Re: [PATCH v6 6/6] iommu/tegra241-cmdqv: Limit CMDs for guest owned VINTF

Nicolin Chen <nicolinc@xxxxxxxxxx> · Tue, 30 Apr 2024 11:58:44 -0700

On Tue, Apr 30, 2024 at 02:06:55PM -0300, Jason Gunthorpe wrote:
> On Mon, Apr 29, 2024 at 09:43:49PM -0700, Nicolin Chen wrote:
> > -struct arm_smmu_cmdq *tegra241_cmdqv_get_cmdq(struct arm_smmu_device *smmu)
> > +static bool tegra241_vintf_support_cmds(struct tegra241_vintf *vintf,
> > +					u64 *cmds, int n)
> > +{
> > +	int i;
> > +
> > +	/* VINTF owned by hypervisor can execute any command */
> > +	if (vintf->hyp_own)
> > +		return true;
> > +
> > +	/* Guest-owned VINTF must Check against the list of supported CMDs */
> > +	for (i = 0; i < n; i++) {
> > +		switch (FIELD_GET(CMDQ_0_OP, cmds[i * CMDQ_ENT_DWORDS])) {
> > +		case CMDQ_OP_TLBI_NH_ASID:
> > +		case CMDQ_OP_TLBI_NH_VA:
> > +		case CMDQ_OP_ATC_INV:
> 
> So CMDQ only works if not ARM_SMMU_FEAT_E2H? Probably worth mentioning
> that too along with the discussion about HYP

Nod. EL2/EL3 commands aren't supported. And they aren't supposed
to be issued by a guess either, since ARM64_HAS_VIRT_HOST_EXTN is
the feature of "Virtualization Host Extensions"?

> 
> > +			continue;
> > +		default:
> > +			return false;
> > +		}
> > +	}
> > +
> > +	return true;
> > +}
> 
> For a performance path this looping seems disappointing.. The callers
> don't actually mix different command type. Is there something
> preventing adding a parameter at the callers?

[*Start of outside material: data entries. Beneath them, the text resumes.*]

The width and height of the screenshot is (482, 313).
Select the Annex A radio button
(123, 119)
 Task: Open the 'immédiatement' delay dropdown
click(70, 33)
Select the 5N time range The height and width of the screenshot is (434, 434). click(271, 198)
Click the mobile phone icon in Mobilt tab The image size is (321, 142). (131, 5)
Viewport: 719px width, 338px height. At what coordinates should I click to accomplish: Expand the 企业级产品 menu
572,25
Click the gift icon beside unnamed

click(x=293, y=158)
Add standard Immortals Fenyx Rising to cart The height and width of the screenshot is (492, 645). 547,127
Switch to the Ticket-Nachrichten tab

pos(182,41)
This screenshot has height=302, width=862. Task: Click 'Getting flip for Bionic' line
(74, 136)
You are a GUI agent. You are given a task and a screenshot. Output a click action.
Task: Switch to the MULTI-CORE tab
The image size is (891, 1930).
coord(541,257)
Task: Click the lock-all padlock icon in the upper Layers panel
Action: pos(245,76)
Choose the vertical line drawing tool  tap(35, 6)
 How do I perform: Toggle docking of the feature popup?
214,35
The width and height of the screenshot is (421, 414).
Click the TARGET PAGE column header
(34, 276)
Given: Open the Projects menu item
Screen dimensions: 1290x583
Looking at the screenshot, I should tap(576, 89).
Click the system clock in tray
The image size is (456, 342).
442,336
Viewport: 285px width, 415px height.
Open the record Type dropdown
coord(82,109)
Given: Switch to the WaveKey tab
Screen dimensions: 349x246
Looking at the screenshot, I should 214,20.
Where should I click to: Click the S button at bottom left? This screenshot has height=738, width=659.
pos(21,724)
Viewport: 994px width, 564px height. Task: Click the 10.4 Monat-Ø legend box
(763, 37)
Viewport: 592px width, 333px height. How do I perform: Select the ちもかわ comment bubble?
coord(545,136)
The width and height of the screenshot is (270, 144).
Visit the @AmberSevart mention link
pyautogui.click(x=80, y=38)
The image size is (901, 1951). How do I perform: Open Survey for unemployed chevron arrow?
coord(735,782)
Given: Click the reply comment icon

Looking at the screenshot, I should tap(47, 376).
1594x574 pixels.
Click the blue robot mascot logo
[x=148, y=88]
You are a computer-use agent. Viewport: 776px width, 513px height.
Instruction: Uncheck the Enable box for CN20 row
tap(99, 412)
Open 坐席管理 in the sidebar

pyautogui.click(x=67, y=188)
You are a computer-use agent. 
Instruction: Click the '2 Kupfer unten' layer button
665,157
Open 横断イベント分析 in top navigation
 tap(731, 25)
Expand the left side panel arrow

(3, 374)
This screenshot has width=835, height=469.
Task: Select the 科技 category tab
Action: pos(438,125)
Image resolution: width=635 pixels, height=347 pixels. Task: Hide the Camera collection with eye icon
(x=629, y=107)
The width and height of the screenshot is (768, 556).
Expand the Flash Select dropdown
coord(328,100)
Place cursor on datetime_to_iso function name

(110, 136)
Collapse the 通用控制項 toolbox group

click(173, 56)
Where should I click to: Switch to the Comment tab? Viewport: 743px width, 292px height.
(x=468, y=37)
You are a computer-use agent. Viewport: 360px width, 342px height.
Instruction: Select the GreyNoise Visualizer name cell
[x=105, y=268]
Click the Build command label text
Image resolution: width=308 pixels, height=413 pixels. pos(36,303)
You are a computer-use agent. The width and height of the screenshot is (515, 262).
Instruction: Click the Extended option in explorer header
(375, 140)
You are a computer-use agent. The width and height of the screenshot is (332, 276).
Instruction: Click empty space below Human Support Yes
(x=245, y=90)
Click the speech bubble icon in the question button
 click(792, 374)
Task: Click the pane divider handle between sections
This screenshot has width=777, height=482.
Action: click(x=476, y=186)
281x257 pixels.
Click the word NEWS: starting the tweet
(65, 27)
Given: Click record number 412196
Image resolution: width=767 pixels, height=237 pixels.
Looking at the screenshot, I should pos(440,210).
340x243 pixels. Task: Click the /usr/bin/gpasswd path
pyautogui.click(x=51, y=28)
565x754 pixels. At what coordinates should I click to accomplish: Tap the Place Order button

The callers don't seem to mix at this moment. Yet we would have
to be extra careful against any future SMMU patch that may mix
commands?

> Actually looking at this more closely, isn't the command q selection
> in the wrong place?
> 
> Ie this batch stuff:
> 
> static void arm_smmu_cmdq_batch_add(struct arm_smmu_device *smmu,
> 				    struct arm_smmu_cmdq_batch *cmds,
> 				    struct arm_smmu_cmdq_ent *cmd)
> {
> 	int index;
> 
> 	if (cmds->num == CMDQ_BATCH_ENTRIES - 1 &&
> 	    (smmu->options & ARM_SMMU_OPT_CMDQ_FORCE_SYNC)) {
> 		arm_smmu_cmdq_issue_cmdlist(smmu, cmds->cmds, cmds->num, true);
> 		cmds->num = 0;
> 	}
> 
> 	if (cmds->num == CMDQ_BATCH_ENTRIES) {
> 		arm_smmu_cmdq_issue_cmdlist(smmu, cmds->cmds, cmds->num, false);
> 		cmds->num = 0;
> 	}
> 
> 	index = cmds->num * CMDQ_ENT_DWORDS;
> 	if (unlikely(arm_smmu_cmdq_build_cmd(&cmds->cmds[index], cmd))) {
> 		dev_warn(smmu->dev, "ignoring unknown CMDQ opcode 0x%x\n",
> 			 cmd->opcode);
> 		return;
> 	}
> 
> Has to push everything, across all the iterations of add/submut, onto
> the same CMDQ otherwise the SYNC won't be properly flushing?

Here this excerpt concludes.